The Postal Service has been successful in automating letter mail distribution for carriers, but has not yet been able to extend the benefits of automation to carrier flats operations. The long-term vision for delivery operations is a seamless operation that culminates in one bundle of mixed letters and flats for each delivery point. All flats and letters for a delivery point would be provided to a carrier in packages they can take onto the street and deliver, as is. All of the manual sorting and removal from the case (pull-down) that each carrier currently does will no longer be needed. This vision is dependent on having high-speed mail sorting and packaging equipment that will efficiently sort and merge the letter and flat mail streams in delivery sequence for the carrier with the addresses on all of the pieces properly oriented. If the processing equipment can be designed, the labor-intensive manual preparation of mail in sequence for street delivery would be reduced using state -of-the-art technology.

Success with these concepts could mean that the definition of a flat may need to be narrowed or standardized in the future. The Postal Service is working with customers and the mailing industry to determine if product redesign changes can be incorporated into the mailing regulations for flats that would enable greater processing efficiencies in the future.


To improve the Postal Service’s ability to handle packages, equipment projects are planned to improve productivity, sort accuracy, the singulation process, and automatic induction of barcoded parcels. The next generation of parcel sorting machines for small parcels and bundles of mail will replace older labor-intensive machines in larger offices. Bulk Mail Center technology will also be upgraded.

Deployment of next generation parcel sorters as replacements for a portion of the small parcel and bundle sorters that have been in operation since the late 1980s is expected to begin in 2004. This new equipment will provide automatic container unloading as well as automatic package singulation and address reading through an optical character reader/barcode reader/video coding system.

Material Handling:

Material handling improvements will focus on identifying and developing new material handling equipment that mechanizes or automates allied labor functions. The new equipment will primarily target cost reductions in incoming and outgoing dock operations, and receipt and dispatch operations inside processing facilities. Equipment that will likely be deployed over the next several years to improve the efficiency of material handling operations includes flat tub lidders, flat tub unlidders, and mail tray unsleevers. Deployment of the unlidding and unsleeving technology will target opportunities for cost reduction and avoidance in receipt operations and provide ergonomic benefits.

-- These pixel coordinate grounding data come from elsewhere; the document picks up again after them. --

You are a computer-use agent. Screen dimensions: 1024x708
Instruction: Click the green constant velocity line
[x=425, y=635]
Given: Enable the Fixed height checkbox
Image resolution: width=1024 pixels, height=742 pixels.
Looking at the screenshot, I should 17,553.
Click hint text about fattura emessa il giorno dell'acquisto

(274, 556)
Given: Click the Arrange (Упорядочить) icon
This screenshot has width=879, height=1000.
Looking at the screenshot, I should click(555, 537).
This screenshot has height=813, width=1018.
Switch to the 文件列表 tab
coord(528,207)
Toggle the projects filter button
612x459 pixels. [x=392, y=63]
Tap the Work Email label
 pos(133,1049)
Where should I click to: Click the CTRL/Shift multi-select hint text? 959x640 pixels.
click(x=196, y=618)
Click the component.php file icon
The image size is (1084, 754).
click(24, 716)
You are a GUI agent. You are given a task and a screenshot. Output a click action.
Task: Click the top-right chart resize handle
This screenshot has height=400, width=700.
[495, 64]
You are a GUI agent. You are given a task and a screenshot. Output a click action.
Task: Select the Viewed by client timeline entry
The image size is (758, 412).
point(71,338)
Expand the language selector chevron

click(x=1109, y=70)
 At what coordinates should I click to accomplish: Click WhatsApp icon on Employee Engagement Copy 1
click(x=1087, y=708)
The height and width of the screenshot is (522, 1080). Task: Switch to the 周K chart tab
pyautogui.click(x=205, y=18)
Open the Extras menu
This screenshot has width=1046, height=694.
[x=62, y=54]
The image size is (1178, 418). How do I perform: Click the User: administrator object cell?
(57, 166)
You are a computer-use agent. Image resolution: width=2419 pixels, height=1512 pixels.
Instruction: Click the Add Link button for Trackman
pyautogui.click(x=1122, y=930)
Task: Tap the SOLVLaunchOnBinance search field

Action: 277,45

Also in the future, there will be a physical integration of the handling of trays, bundles, packages, and sacks. The Postal Service will continue to work with customers and the mailing industry to explore product redesign and work sharing opportunities that could reduce the number of tray and piece handlings and improve efficiency in postal operations.

To improve the movement of the nearly 86 million pounds of mail processed daily, the Postal Service will continue to invest in tray sorting machines, such as the Low Cost Tray Sorter (LCTS). This equipment reduces manual sorting of letter and flat trays as they enter and exit operations for processing and dispatch.


Over the last 20 years, the Postal Service has invested over $13 billion deploying automation equipment in support of the collection, sorting, and delivery of the nation’s mail. This equipment has drastically increased the Postal Service’s operating efficiency and reduced operating costs by automating what was once an entirely manual process. In developing these technologies, the Postal Service will continue to work closely with suppliers and customers to not only select the best technologies, but to increase the amount of mail that can be processed by automation equipment.

Last year, nearly 203 billion pieces of mail were collected, processed, and delivered. That's 675 million pieces on an average day. Laid end-to-end, this would circle the globe four times. The Postal Service could not have handled this volume without substantial investments in automation and technology.